Why can we say this? By what part of plugsched?

In addition, relationship in our plugsched refers to specific files or part of plugsched?

Answer 74 · 2023-09-21T16:37:59.000Z

In addition, should be result of plugsched-cli init so accurate?

How about plugsched-cli init in kernel5, and move scheduler directory (result of init) to kernel6?
It will be cause of error?

Answer 75 · 2023-09-22T09:24:39.000Z

It will likely cause error. The "init" step will read the symbols and other info from vmlinux. You may get wrong boundary info when resolving mismatch vmlinux.

However, in fact we've tried a similar way to backport new features. But it is a different topic...

Answer 76 · 2023-09-22T14:43:40.000Z

we get (init_rt_rq, kernel/sched/build_policy.c)

This is by vmlinux of Linux 6.x , right?

right.

the symbol info about init_rt_rq() should be (init_rt_rq, kernel/sched/rt.c)

Why can we say this? By what part of plugsched?

In addition, relationship in our plugsched refers to specific files or part of plugsched?

See fn.signature in https://github.com/aliyun/plugsched/blob/master/boundary/analyze.py#L345
It should be something like (init_rt_rq, kernel/sched/rt.c)

We trace a function according to both its name and file, because there may be static functions with the same name in different files.

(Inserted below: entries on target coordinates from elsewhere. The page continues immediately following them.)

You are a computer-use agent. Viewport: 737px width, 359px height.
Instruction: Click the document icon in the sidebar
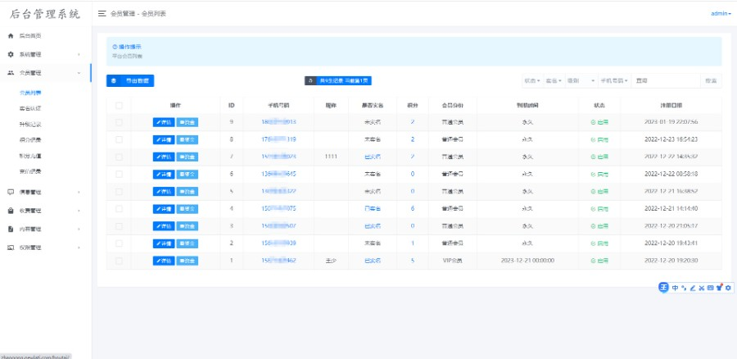click(11, 229)
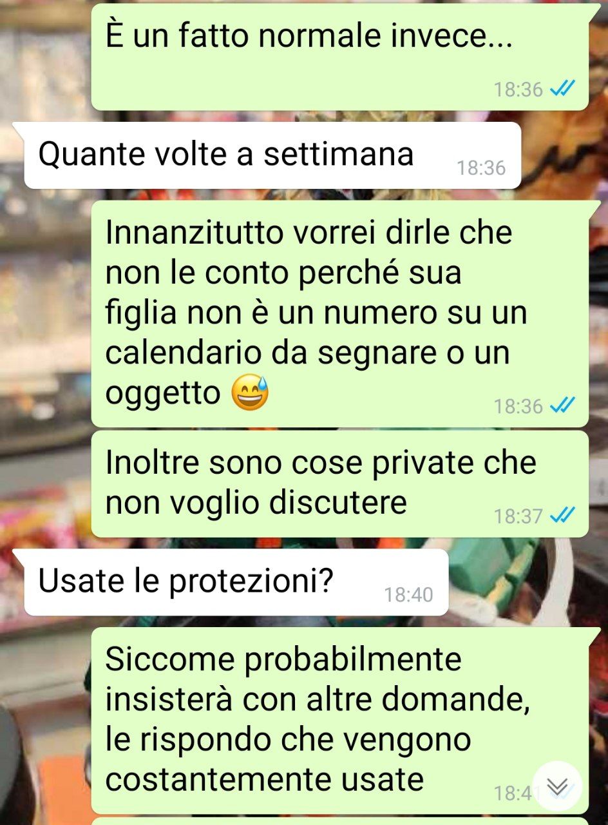Tap the scroll-to-bottom double chevron button
The width and height of the screenshot is (608, 825).
tap(558, 786)
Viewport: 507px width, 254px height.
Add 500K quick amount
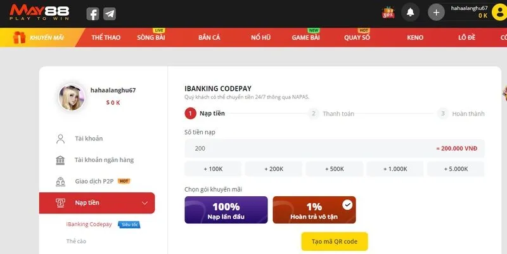tap(334, 169)
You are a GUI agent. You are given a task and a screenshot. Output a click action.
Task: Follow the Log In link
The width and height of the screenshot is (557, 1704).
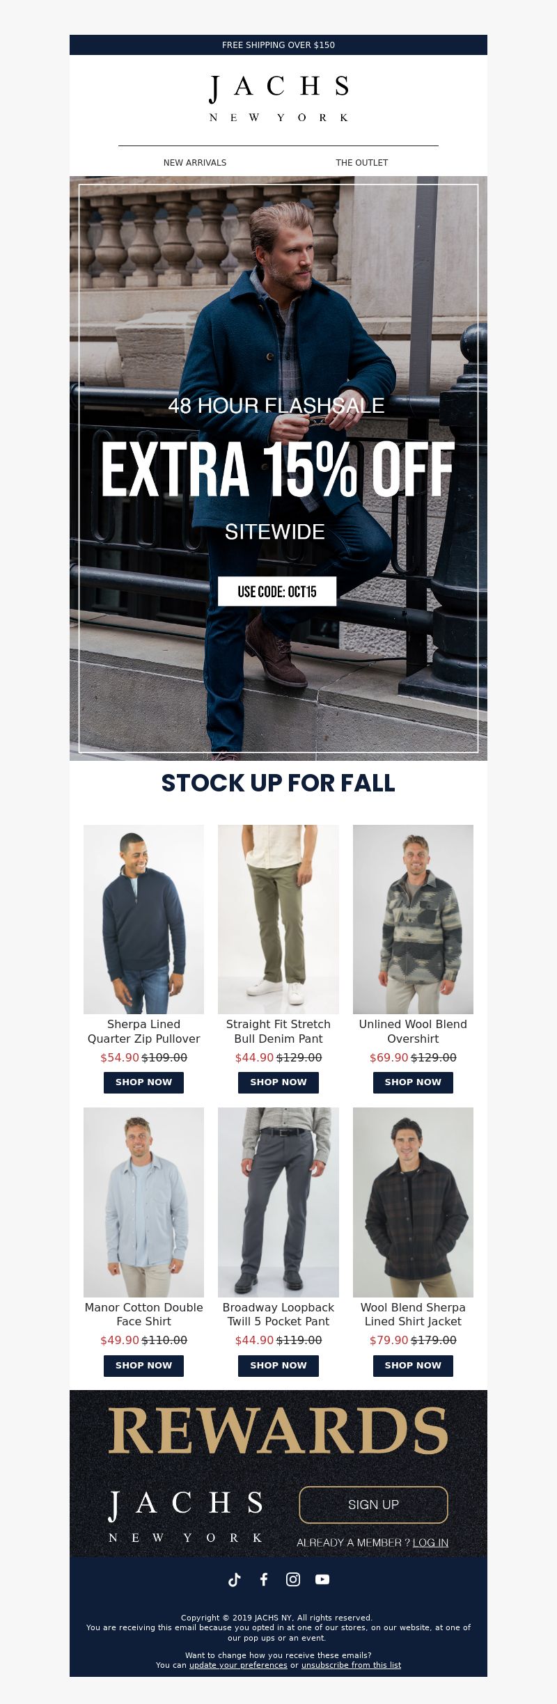click(430, 1543)
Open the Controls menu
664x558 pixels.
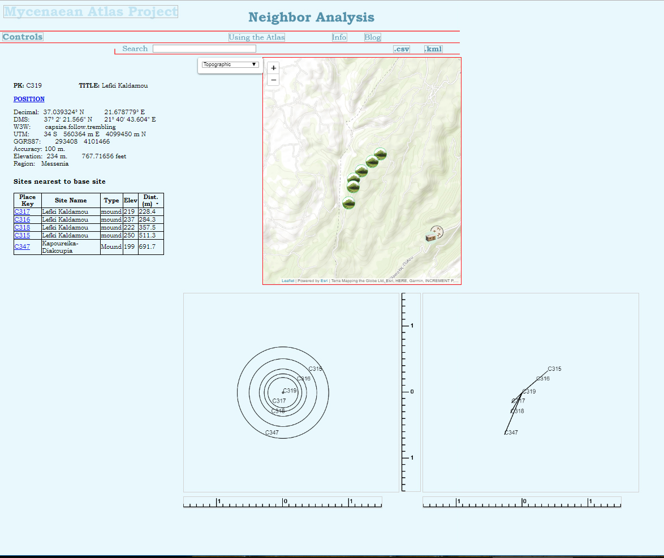coord(23,37)
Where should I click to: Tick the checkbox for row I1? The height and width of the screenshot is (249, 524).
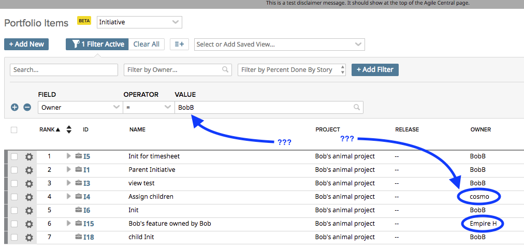click(x=14, y=170)
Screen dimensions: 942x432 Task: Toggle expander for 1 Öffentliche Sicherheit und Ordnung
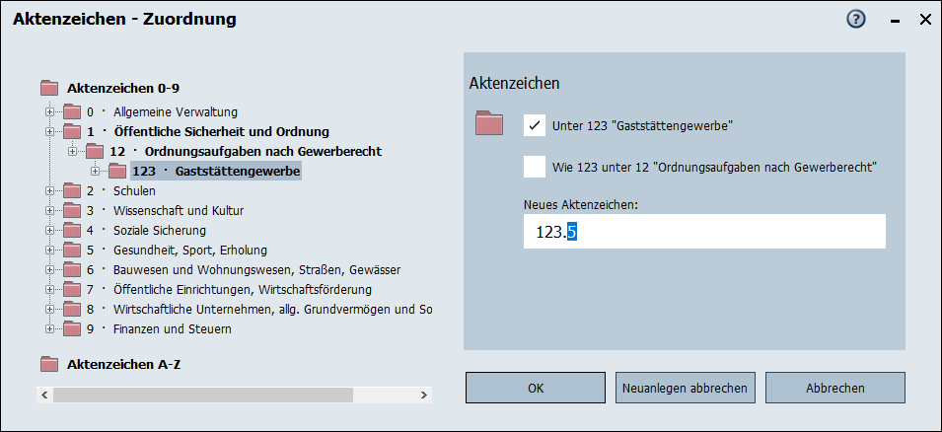pos(49,131)
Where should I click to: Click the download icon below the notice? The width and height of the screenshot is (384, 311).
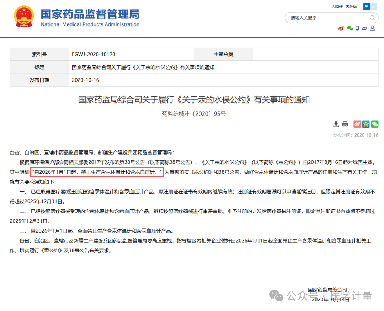pyautogui.click(x=336, y=124)
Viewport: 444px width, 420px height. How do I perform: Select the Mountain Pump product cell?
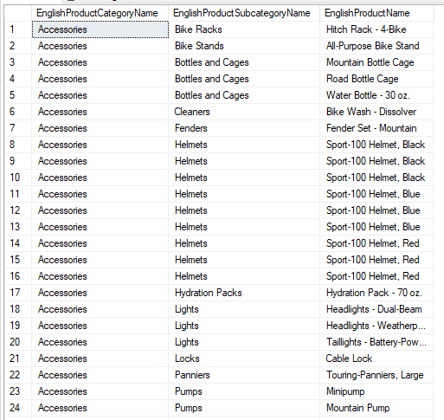pos(376,408)
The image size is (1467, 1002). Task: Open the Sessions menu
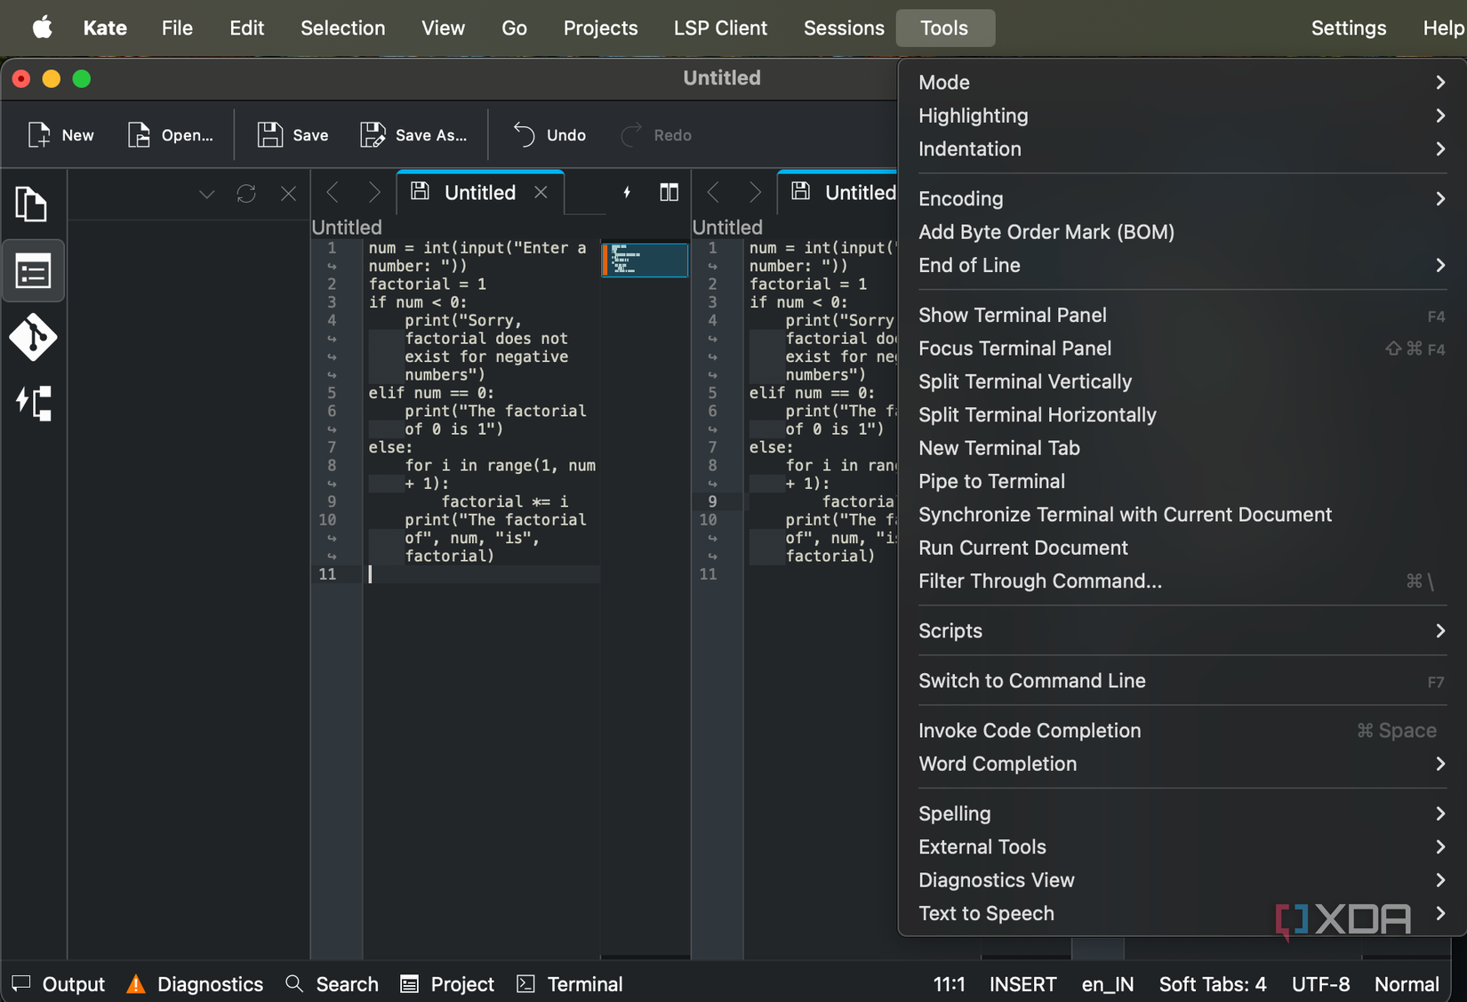click(843, 28)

Answer 77 · 2023-09-22T14:50:07.000Z

What's more, in the "extract" step, we need to rewrite some codes. e.g., remove the code defination of outside functions (only keep their declaration), add comments like "/* DON'T MODIFY SIGNATURE OF INTERFACE FUNCTION {} */", and fix some var declarations. See https://github.com/aliyun/plugsched/blob/master/boundary/extract.py#L298 to L300.

We need to know the location (mainly line) of these symbols to rewrite them.

So we will record init_rt_rq() is in line 1234 in kernel/sched/rt.c. But now we find it is in build_policy.c, and the location info is then totally wrong.

Answer 78 · 2023-10-05T07:46:50.000Z

See fn.signature in https://github.com/aliyun/plugsched/blob/master/boundary/analyze.py#L345
It should be something like (init_rt_rq, kernel/sched/rt.c)

Where does this tuple information come from ?
(I understand it is not vmlinux.)
boundary.yaml?

Answer 79 · 2023-10-08T03:03:56.000Z

Where does this tuple information come from ? (I understand it is not vmlinux.) boundary.yaml?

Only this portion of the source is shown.